** Opening SELECTED EXTRACT block **
The optics of Donald Trump’s visit to Saudi Arabia, where he addressed dozens of leaders from Arab and Muslim majority countries, suggested a dramatic departure for American Middle East policy. But the reality is far more different. Trump outlined a highly conventional U.S. Middle East policy focused on cooperation with traditional regional allies against Iran and terrorism. Even Trump’s Islam speech, which many feared would be a declaration of civilization war, was dominated by conventional American language.

Trump’s strategic concept of renewed partnership with traditional autocratic allies in the service of confrontation with Iran and counter-terrorism is a deeply familiar one. Trump’s shift from radical campaign rhetoric to a traditional set of policies could be viewed through the lens of the international relations theoretical debates about structure and agency. Trump, like presidents George W. Bush and Barack Obama before him, was forced back to the center by the structural logic of America’s role in Middle Eastern politics.

At this early stage, however, it may be more useful to view Trump’s Saudi visit through the lens of intra-alliance bargaining games. Obama sought to push regional allies toward his view of American interests and values, through a combination of pressure, inducements such as arms sales, and rhetorical persuasion. Trump has instead preemptively made many more concessions to the preferences of Arab regimes in the hopes that they will respond with financial and political support.
** Closing SELECTED EXTRACT block **
PROBLEM 1
According to the passage on Trump's Saudi visit, what combination of means did Obama use to push regional allies toward his view of American interests and values?
PROBLEM 2
Write the next part of the passage on Trump's Saudi visit, starting after its final sentence.
** Opening INFORMATION block **
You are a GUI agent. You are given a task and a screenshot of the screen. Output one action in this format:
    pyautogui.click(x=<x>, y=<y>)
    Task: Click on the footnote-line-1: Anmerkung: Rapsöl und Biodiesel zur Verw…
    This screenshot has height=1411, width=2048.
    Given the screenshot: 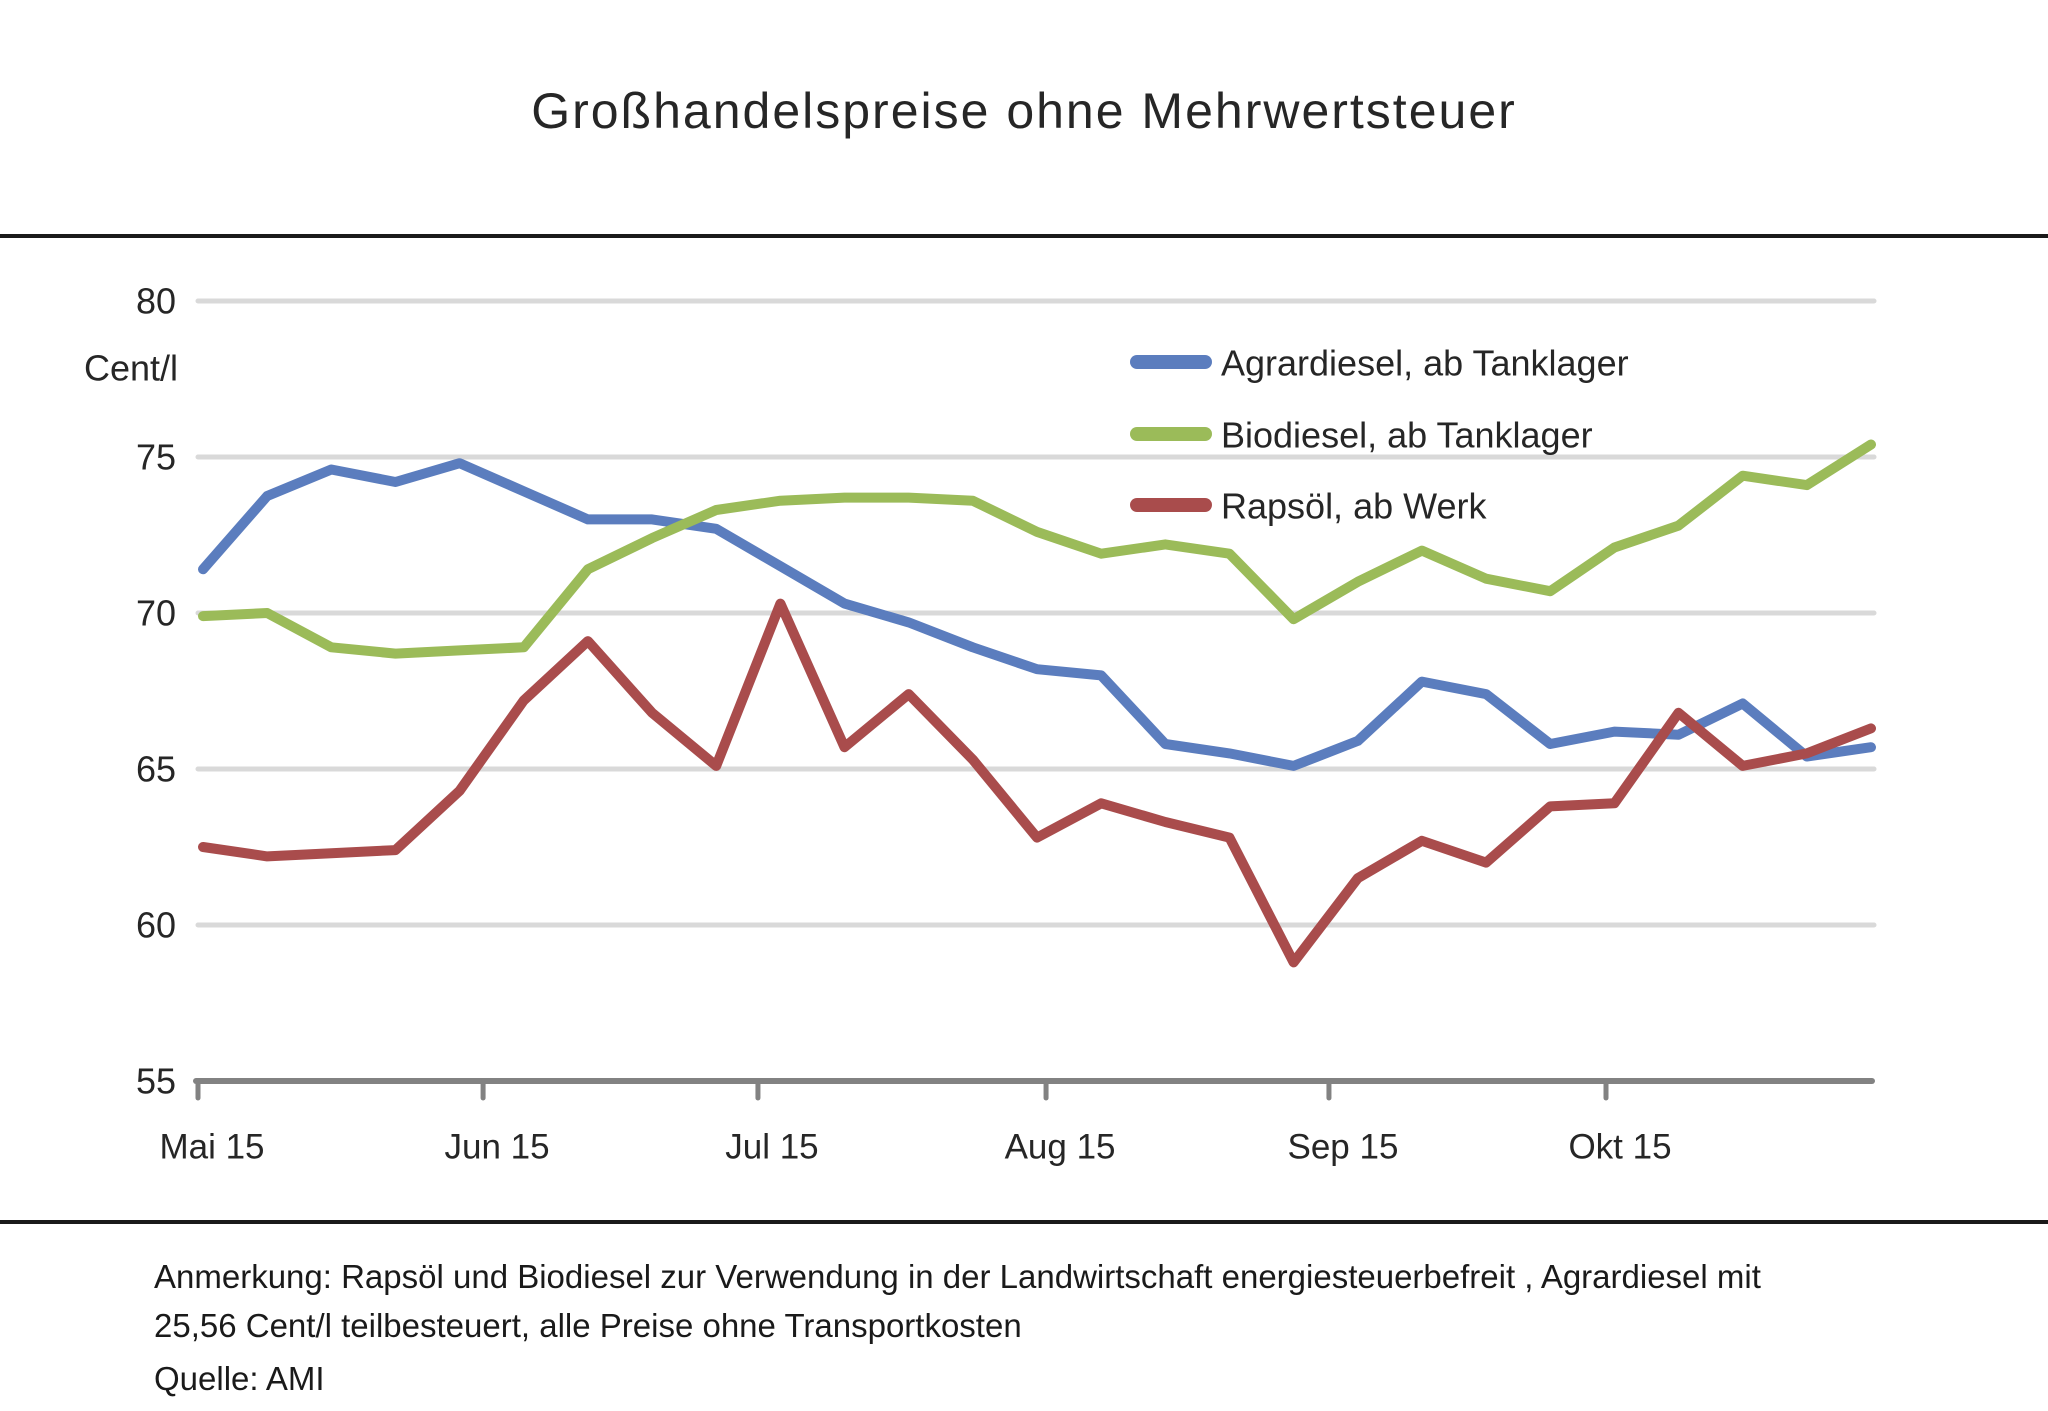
** Closing INFORMATION block **
YOUR RESPONSE 1
Obama used pressure, inducements such as arms sales, and rhetorical persuasion.

YOUR RESPONSE 2
Secretary of State Rex Tillerson stated bluntly in his joint news conference with Saudi Foreign Minister Adel Jubeir that the newly signed Strategic Vision Document demonstrated the “trust between our two nations that we are pursuing the same objectives.” This declaration of common objectives among long-standing allies is, of course, diplomatic boilerplate. But it is nonetheless significant because the years following 2011 were dominated by highly public intra-alliance bargaining politics.

After 2011, Arab regimes leveraged their highly public displeasure with Obama’s embrace of the Arab uprisings, refusal to intervene directly in Syria, pursuit of diplomacy with Iran and professed fears of abandonment into unprecedented levels of arms sales, the muting of criticism of their human rights abuses and acquiescence to their interventions in Bahrain, Egypt and Yemen. Obama, for his part, secured Arab acceptance of the Iran nuclear deal and put together a large regional coalition in support of the campaign against the Islamic State in Iraq and Syria. Obama’s tough bargaining style within the alliance thus produced a fairly even balance sheet, even if it did not produce ostentatious displays of friendship.

Trump, despite campaigning with harsh denunciations of Saudi Arabia and a promise of tough international bargaining, has opted instead for an alliance strategy of concessions and warm embrace. Trump is taking advantage of the fresh start offered to any new president. Instead of making hard asks of his alliance partners at the outset of the relationship, however, he has adopted their worldview, language, and preferences.  Will Trump’s strategy of preemptive concessions and overt public embrace of the Arab regimes produce better results than did Obama’s hard bargaining and public challenges?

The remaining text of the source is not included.